RECORDED INFORMATION:

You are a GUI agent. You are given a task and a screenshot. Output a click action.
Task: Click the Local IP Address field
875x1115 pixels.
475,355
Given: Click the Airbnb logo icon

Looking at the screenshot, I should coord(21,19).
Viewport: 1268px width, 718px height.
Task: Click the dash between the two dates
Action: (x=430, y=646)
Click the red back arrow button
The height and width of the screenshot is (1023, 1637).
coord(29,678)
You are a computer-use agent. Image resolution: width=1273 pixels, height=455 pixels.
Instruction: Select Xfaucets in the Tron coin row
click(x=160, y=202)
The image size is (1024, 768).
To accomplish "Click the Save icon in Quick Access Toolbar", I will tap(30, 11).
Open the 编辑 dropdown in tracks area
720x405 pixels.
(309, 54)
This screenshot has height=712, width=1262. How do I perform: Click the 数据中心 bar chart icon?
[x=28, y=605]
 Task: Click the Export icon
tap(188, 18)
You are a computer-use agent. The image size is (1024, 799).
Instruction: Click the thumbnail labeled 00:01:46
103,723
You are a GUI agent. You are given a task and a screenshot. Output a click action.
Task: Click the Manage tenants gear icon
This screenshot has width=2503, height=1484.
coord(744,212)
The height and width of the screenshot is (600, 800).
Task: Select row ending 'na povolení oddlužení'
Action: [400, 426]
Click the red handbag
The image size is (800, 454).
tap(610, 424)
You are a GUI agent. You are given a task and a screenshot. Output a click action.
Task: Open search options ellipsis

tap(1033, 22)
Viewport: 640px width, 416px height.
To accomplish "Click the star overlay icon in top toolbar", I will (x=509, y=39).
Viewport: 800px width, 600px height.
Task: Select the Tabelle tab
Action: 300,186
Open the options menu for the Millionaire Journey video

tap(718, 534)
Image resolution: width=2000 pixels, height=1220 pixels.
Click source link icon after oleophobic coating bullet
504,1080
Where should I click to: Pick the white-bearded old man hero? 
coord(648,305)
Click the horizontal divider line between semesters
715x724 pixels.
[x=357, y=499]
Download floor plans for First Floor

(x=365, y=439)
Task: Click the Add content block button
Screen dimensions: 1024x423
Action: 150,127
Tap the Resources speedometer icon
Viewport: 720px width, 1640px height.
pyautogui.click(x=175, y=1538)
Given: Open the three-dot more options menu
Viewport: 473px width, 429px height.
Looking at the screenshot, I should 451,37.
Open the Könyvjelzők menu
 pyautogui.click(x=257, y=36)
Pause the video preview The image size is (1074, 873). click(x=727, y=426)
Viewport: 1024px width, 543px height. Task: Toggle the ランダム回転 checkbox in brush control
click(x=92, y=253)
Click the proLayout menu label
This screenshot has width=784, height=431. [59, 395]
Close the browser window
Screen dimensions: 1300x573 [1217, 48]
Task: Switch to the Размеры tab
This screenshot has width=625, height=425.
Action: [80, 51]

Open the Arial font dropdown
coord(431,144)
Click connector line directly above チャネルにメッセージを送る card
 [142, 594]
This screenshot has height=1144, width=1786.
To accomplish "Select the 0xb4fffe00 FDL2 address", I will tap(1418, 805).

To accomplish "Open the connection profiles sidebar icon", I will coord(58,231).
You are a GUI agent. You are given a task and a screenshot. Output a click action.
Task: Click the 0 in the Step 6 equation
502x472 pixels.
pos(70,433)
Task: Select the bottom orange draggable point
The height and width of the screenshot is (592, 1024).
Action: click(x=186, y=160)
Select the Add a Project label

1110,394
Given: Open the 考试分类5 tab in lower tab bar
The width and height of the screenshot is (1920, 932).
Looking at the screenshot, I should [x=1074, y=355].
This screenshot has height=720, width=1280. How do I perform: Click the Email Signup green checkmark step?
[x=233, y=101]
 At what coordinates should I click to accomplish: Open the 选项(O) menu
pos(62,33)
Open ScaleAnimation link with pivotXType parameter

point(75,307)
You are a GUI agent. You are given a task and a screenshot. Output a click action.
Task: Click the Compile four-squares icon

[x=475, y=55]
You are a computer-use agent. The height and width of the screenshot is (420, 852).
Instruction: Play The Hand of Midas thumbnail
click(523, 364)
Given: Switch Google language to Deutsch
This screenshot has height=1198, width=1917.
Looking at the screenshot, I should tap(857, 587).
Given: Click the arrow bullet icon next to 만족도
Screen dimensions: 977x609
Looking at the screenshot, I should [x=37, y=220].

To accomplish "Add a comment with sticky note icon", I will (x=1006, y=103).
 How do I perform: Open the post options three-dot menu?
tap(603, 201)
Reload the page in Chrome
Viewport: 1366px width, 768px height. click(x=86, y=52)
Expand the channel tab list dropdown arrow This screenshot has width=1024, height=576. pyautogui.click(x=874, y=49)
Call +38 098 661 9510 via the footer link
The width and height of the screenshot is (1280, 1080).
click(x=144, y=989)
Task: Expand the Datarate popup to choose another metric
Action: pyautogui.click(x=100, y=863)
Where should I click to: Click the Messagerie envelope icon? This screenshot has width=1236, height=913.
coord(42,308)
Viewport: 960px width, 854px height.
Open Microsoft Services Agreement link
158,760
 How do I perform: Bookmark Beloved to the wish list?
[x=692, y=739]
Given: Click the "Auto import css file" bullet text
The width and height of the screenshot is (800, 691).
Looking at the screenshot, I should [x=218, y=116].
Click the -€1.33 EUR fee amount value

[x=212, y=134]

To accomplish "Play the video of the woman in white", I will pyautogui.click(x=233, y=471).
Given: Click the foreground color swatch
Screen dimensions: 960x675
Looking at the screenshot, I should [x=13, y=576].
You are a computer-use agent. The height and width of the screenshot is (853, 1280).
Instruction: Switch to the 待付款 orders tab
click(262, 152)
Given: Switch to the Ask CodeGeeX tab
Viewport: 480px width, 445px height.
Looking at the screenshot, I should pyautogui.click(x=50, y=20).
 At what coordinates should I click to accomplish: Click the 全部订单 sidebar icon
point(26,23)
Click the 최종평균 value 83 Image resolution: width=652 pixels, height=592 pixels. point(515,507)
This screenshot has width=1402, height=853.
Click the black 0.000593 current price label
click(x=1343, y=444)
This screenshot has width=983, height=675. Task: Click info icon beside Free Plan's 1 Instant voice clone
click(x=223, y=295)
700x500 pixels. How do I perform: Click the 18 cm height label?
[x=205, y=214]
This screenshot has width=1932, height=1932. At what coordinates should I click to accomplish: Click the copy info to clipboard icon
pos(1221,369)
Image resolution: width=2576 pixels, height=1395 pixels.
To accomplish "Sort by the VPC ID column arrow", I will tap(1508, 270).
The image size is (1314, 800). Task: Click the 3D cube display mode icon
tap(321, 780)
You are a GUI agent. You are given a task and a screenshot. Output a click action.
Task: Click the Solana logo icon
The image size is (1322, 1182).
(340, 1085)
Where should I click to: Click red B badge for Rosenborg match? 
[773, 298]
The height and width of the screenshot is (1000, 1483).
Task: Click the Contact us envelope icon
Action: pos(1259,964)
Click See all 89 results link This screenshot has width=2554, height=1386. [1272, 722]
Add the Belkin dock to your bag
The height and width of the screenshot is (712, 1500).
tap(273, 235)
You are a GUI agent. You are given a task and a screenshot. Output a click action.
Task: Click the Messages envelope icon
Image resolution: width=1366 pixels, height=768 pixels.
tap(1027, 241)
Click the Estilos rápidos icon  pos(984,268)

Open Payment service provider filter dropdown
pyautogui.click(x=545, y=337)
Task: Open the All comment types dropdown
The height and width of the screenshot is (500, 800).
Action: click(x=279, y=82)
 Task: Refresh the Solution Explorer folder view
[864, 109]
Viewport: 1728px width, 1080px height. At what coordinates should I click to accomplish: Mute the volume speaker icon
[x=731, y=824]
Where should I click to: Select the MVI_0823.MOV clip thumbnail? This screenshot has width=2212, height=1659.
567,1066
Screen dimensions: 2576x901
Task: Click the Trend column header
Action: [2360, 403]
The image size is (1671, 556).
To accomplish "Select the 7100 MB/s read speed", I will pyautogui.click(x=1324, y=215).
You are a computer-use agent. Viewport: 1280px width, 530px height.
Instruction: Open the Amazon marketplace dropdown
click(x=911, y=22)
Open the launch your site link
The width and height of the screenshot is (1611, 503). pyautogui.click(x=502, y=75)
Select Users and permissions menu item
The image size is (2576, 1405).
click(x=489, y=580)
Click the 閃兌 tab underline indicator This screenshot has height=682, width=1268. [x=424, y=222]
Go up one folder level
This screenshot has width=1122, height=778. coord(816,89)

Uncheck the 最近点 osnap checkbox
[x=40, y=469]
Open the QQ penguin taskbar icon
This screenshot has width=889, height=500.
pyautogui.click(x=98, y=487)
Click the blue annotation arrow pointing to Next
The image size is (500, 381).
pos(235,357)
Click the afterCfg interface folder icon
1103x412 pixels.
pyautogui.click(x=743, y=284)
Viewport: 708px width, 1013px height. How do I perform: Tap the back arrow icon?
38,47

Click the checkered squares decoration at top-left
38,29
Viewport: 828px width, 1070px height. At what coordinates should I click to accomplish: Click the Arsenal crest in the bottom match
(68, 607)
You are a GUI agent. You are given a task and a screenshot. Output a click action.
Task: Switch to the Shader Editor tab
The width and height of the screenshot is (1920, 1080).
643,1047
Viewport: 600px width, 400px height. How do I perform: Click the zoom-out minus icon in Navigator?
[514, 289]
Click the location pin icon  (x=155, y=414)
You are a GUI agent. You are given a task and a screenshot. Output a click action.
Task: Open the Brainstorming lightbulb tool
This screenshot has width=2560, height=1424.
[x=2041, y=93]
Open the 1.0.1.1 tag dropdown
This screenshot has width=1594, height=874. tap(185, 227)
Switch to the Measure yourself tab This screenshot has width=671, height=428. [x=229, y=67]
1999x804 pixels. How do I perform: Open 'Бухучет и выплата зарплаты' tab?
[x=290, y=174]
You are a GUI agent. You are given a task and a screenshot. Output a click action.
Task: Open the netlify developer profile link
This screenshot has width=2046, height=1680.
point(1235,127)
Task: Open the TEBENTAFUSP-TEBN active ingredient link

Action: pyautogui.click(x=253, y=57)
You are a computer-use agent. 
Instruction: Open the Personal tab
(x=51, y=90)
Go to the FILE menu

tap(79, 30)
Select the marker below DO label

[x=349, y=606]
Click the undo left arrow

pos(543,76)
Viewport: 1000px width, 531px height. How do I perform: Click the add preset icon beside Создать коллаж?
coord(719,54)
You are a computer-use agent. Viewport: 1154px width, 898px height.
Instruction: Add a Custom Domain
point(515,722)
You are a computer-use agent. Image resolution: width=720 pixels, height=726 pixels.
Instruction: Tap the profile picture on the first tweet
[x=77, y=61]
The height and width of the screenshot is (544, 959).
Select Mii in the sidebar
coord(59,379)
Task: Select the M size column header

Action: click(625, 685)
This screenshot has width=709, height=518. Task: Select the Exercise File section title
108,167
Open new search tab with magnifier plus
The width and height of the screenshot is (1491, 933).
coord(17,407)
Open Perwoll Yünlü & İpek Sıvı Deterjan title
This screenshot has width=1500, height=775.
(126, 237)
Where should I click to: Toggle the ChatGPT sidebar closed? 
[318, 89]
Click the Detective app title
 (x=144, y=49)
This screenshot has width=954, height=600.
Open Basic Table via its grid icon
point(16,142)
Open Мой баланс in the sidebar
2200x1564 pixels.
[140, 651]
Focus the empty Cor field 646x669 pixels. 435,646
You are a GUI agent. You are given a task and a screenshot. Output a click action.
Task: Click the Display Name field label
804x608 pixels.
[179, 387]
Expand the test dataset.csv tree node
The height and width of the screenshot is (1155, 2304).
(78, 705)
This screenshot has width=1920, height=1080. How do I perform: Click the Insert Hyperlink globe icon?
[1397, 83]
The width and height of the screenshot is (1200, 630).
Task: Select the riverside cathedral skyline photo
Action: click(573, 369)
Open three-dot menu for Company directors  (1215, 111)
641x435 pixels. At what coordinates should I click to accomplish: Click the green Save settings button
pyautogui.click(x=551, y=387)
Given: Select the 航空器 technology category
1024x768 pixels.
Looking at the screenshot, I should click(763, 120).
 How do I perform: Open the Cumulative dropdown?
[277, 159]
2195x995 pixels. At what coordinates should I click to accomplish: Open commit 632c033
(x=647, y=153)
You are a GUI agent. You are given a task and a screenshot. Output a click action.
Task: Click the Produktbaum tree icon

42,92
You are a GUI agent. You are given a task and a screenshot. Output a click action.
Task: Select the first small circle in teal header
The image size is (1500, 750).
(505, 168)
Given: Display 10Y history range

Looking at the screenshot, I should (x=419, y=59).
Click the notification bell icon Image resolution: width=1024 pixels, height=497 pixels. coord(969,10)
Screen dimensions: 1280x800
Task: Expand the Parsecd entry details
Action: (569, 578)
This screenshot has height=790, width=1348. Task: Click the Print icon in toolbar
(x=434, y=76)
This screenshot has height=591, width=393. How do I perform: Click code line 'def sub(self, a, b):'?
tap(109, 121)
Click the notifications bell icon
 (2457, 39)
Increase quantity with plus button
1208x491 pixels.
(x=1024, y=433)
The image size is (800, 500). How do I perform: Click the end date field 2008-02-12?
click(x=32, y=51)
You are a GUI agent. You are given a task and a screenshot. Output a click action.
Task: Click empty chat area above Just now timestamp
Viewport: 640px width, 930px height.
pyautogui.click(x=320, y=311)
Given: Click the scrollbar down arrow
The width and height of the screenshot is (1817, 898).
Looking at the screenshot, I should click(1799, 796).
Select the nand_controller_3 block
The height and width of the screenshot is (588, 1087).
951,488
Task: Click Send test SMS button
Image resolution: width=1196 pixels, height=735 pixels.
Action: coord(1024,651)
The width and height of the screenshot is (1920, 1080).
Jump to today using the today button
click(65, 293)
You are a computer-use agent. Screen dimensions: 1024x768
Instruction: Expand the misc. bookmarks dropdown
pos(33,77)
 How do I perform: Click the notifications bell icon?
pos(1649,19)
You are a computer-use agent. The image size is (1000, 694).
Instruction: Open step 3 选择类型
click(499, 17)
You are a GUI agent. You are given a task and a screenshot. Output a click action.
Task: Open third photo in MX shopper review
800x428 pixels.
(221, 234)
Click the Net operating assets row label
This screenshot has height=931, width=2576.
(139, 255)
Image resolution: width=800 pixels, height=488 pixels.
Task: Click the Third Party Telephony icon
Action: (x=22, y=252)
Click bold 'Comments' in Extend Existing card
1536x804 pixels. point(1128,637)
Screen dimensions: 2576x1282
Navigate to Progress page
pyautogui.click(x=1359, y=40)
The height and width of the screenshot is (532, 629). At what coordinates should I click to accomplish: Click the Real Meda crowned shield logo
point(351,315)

TASK STATEMENT: Please rewrite the stretch of entries from the line containing "Viewport: 1000px width, 531px" through the line containing "Open three-dot menu" as a numbered list, leaving out any blank lines.

FULL RESPONSE:
1. Viewport: 1000px width, 531px height. How do I perform: Click the add preset icon beside Создать коллаж?
2. coord(719,54)
3. You are a computer-use agent. Viewport: 1154px width, 898px height.
4. Instruction: Add a Custom Domain
5. point(515,722)
6. You are a computer-use agent. Image resolution: width=720 pixels, height=726 pixels.
7. Instruction: Tap the profile picture on the first tweet
8. [x=77, y=61]
9. The height and width of the screenshot is (544, 959).
10. Select Mii in the sidebar
11. coord(59,379)
12. Task: Select the M size column header
13. Action: click(625, 685)
14. This screenshot has width=709, height=518. Task: Select the Exercise File section title
15. 108,167
16. Open new search tab with magnifier plus
17. The width and height of the screenshot is (1491, 933).
18. coord(17,407)
19. Open Perwoll Yünlü & İpek Sıvı Deterjan title
20. This screenshot has width=1500, height=775.
21. (126, 237)
22. Where should I click to: Toggle the ChatGPT sidebar closed? 
23. [318, 89]
24. Click the Detective app title
25.  (x=144, y=49)
26. This screenshot has width=954, height=600.
27. Open Basic Table via its grid icon
28. point(16,142)
29. Open Мой баланс in the sidebar
30. 2200x1564 pixels.
31. [140, 651]
32. Focus the empty Cor field 646x669 pixels. 435,646
33. You are a GUI agent. You are given a task and a screenshot. Output a click action.
34. Task: Click the Display Name field label
35. 804x608 pixels.
36. [179, 387]
37. Expand the test dataset.csv tree node
38. The height and width of the screenshot is (1155, 2304).
39. (78, 705)
40. This screenshot has width=1920, height=1080. How do I perform: Click the Insert Hyperlink globe icon?
41. [1397, 83]
42. The width and height of the screenshot is (1200, 630).
43. Task: Select the riverside cathedral skyline photo
44. Action: click(573, 369)
45. Open three-dot menu for Company directors  (1215, 111)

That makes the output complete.